I have had hors d’œuvres with a French crime obsessive, starters with a smart amateur gal called Ginger who carries out expert psychology interviews, a main course of culture gabfesting that keeps me abreast of what’s cool State-side, dessert consisting of wonderful history dissections by Patrick Geoheghan, and a cheese plate of smelly, one-off delights covering topics from film, to comedy, politics and, most recently, Tibetan burial rituals.

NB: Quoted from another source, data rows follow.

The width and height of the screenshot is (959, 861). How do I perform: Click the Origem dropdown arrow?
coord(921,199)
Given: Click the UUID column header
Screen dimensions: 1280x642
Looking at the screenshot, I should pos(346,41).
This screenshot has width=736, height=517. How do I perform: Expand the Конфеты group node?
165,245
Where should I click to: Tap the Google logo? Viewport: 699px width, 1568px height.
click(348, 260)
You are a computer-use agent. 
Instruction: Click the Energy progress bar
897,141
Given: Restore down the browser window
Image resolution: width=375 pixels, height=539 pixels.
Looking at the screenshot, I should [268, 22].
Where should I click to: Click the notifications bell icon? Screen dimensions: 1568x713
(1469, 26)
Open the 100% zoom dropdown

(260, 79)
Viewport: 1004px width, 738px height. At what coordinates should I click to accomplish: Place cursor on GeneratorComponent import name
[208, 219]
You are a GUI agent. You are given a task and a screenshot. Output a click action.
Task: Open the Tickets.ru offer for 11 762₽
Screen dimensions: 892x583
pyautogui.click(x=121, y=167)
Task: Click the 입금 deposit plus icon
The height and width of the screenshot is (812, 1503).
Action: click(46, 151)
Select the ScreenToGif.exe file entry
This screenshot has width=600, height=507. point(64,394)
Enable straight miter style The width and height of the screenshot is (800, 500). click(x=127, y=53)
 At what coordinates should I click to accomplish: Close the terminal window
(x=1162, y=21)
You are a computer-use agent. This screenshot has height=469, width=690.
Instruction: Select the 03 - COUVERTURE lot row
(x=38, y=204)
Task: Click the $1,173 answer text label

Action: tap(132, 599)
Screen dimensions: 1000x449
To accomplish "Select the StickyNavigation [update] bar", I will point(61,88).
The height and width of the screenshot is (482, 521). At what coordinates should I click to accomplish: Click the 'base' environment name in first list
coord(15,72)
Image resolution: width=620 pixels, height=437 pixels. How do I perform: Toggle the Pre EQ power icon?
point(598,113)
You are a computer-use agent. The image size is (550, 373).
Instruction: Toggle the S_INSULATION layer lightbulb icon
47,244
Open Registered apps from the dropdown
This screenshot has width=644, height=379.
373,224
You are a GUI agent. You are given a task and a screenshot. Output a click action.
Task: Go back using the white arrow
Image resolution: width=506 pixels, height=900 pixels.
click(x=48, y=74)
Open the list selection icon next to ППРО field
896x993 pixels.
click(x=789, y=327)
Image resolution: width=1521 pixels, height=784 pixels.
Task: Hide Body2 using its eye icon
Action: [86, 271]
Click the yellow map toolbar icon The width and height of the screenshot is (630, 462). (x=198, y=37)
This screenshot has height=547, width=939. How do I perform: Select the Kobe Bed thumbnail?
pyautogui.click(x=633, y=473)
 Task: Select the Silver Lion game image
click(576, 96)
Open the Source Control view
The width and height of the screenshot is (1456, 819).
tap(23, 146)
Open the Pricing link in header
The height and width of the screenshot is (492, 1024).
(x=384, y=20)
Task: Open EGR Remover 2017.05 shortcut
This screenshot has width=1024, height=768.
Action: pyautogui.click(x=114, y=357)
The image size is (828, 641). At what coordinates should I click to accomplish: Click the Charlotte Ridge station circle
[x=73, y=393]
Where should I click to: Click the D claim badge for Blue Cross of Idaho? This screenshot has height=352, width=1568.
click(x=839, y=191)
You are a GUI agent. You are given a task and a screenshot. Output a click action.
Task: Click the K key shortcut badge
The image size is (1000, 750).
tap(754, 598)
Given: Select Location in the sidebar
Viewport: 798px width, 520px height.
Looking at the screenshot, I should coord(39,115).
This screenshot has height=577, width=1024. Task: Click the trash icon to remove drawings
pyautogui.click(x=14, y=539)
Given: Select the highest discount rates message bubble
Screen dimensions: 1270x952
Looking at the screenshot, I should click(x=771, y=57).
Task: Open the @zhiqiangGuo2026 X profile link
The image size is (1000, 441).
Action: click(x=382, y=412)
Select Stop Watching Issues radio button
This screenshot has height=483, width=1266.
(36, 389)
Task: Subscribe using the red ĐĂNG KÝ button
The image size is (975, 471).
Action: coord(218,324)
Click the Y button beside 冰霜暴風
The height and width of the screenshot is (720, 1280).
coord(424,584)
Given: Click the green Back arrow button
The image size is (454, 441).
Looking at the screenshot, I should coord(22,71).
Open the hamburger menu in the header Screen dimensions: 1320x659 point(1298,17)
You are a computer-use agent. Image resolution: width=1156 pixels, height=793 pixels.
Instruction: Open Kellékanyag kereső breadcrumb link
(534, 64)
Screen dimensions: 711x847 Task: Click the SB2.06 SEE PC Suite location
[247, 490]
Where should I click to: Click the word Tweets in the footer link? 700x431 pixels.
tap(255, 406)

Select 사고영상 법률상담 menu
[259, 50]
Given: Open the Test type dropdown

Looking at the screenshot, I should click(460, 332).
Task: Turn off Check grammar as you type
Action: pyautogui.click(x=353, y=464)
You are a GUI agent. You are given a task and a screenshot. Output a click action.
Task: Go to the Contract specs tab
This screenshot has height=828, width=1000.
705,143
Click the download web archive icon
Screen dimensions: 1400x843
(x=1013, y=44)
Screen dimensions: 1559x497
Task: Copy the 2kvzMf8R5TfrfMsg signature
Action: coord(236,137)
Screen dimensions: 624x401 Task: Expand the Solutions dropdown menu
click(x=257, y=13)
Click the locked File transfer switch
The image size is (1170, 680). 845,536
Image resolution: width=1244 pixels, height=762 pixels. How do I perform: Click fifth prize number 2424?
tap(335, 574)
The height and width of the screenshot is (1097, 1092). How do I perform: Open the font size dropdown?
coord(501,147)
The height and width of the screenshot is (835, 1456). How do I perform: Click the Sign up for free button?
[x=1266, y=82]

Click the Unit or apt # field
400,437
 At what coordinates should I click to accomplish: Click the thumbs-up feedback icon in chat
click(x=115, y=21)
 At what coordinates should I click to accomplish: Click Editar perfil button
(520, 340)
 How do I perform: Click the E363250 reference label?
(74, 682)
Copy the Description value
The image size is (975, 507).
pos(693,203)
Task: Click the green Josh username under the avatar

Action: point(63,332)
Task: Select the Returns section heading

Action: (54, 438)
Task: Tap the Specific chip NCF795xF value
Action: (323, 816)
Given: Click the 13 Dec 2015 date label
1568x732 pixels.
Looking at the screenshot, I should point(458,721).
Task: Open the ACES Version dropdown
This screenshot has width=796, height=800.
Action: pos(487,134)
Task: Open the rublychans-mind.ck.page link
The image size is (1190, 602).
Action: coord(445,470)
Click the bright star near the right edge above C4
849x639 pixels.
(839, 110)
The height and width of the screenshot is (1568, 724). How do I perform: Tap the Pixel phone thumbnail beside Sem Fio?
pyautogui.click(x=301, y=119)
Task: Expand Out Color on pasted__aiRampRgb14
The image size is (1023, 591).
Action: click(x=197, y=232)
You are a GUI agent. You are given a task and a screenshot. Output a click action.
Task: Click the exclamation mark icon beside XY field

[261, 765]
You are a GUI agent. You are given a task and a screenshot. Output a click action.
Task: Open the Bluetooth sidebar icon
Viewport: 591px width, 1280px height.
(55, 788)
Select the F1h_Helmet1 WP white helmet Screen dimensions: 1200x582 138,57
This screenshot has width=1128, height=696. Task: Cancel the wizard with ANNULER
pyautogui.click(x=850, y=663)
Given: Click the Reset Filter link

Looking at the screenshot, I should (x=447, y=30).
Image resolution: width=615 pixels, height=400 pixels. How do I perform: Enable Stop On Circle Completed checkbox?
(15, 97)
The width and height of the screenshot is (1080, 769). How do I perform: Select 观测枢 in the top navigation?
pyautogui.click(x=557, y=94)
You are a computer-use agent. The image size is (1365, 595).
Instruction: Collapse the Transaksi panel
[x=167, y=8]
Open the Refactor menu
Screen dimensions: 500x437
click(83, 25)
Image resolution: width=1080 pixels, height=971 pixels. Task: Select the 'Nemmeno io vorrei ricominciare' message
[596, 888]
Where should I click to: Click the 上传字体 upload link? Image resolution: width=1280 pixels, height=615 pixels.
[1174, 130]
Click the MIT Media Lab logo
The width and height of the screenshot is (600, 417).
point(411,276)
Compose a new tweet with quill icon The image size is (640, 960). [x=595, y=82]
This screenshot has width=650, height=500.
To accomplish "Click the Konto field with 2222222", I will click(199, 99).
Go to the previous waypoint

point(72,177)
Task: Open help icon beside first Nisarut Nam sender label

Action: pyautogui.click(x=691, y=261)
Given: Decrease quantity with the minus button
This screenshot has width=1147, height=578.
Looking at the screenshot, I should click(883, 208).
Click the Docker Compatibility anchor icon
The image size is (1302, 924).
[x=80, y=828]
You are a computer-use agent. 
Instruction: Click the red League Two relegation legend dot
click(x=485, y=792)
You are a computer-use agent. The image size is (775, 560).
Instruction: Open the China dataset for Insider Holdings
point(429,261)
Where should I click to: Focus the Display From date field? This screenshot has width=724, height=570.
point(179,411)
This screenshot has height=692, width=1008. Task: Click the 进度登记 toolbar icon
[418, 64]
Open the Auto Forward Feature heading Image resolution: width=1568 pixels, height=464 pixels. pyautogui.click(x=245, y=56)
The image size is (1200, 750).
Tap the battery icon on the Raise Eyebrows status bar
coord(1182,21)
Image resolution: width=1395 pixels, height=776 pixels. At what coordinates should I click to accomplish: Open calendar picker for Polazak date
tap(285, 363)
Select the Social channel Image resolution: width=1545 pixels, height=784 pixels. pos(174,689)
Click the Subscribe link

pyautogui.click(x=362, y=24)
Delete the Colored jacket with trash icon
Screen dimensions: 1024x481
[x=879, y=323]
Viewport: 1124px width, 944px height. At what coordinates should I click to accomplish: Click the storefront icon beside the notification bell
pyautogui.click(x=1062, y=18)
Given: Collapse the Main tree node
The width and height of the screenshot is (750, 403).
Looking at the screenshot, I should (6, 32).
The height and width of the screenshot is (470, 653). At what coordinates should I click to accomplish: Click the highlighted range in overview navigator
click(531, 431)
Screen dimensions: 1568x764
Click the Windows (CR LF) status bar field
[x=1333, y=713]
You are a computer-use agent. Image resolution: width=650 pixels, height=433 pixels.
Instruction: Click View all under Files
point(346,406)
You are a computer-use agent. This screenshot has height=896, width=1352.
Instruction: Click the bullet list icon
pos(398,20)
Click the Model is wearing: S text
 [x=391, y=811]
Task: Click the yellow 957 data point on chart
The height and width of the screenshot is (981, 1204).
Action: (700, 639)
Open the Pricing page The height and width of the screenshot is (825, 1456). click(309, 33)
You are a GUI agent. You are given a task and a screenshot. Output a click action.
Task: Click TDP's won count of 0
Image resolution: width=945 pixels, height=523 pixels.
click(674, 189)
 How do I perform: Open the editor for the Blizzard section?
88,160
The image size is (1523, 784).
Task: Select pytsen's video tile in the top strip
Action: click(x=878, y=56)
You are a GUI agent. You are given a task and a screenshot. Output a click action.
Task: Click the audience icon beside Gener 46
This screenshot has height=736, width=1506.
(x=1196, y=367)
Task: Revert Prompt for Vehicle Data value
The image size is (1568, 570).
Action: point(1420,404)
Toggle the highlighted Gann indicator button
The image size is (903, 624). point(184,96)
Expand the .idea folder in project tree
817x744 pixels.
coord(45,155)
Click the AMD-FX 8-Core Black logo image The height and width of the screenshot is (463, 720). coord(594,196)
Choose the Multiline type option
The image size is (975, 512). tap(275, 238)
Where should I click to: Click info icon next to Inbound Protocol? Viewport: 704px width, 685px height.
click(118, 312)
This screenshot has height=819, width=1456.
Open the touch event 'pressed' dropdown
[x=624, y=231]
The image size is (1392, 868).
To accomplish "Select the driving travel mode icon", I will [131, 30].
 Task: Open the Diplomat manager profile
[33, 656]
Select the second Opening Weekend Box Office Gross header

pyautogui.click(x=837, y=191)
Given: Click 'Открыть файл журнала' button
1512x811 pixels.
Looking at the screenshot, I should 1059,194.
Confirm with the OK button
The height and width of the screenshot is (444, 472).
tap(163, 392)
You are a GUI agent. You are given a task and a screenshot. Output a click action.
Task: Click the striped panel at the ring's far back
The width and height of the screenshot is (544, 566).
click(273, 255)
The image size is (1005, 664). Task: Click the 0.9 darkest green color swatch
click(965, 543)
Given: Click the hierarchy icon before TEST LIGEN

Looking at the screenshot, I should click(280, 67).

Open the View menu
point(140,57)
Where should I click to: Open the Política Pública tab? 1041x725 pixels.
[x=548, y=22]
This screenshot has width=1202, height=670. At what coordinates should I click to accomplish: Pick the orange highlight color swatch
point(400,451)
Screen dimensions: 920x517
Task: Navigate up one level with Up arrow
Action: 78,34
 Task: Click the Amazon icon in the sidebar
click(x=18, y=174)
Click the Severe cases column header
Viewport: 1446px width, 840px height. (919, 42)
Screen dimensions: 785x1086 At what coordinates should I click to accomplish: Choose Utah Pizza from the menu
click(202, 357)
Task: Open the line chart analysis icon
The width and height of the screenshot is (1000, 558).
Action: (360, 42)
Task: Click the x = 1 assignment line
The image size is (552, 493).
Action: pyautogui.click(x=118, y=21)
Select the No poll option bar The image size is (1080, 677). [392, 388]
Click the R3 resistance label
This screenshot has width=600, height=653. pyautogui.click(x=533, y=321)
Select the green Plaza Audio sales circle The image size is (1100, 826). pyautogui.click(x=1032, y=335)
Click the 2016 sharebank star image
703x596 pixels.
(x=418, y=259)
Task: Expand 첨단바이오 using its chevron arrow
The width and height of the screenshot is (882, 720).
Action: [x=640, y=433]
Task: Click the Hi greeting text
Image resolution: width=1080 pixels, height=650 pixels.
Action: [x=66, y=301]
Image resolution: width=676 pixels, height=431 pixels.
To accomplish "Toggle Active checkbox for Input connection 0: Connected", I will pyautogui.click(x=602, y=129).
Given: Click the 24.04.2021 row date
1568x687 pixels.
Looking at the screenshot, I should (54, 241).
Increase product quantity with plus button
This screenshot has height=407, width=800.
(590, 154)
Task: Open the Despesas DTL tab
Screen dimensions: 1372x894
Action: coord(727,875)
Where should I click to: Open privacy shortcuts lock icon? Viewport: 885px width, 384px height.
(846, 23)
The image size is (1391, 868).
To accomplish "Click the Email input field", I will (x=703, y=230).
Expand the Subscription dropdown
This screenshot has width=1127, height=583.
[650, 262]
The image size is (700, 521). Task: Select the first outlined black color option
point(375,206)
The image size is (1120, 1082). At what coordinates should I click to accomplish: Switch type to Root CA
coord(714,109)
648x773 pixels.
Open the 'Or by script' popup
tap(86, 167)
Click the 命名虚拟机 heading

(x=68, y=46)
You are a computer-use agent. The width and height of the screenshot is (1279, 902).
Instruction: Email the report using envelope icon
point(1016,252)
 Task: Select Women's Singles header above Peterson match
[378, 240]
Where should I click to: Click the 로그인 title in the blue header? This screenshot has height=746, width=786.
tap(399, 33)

The big enabler of podcasting has been the smartphone. With the downloading of a podcasting app (think of it as a DVD shelf which constantly has the most up to date movies from your favourite directors), this is a one-click affair. All of the friction (as economists term it) has been taken out of podcasting, and I am free to curate endless top quality radio at will.
As someone whose play-style is of the shotgun variety – I have read both the Warren commission and the 9-11 commission reports, and I’m not even a conspiracist – podcasting allows me to indulge in the long tail of radio content available across our universe.
In a sense, the one itch that podcasting scratches best is curiosity itself.
Clearly, the podcast is not all-powerful. By its nature, it is not live and it’s not visual.
No. Podcasts are proudly and unequivocally aural. They harken to a more wondrous time, perhaps in the early 1900s, when families gathered around the gramophone. From that rotating box emerged music and voices of the world’s most talented artists in a manner so intoxicating that one had the sense of living on the very edge of life itself.
Hush!, they would cry, as you entered that Edwardian drawing room. Hush, lest a word or lilting note be lost.
© Brian McIntyre. 2014.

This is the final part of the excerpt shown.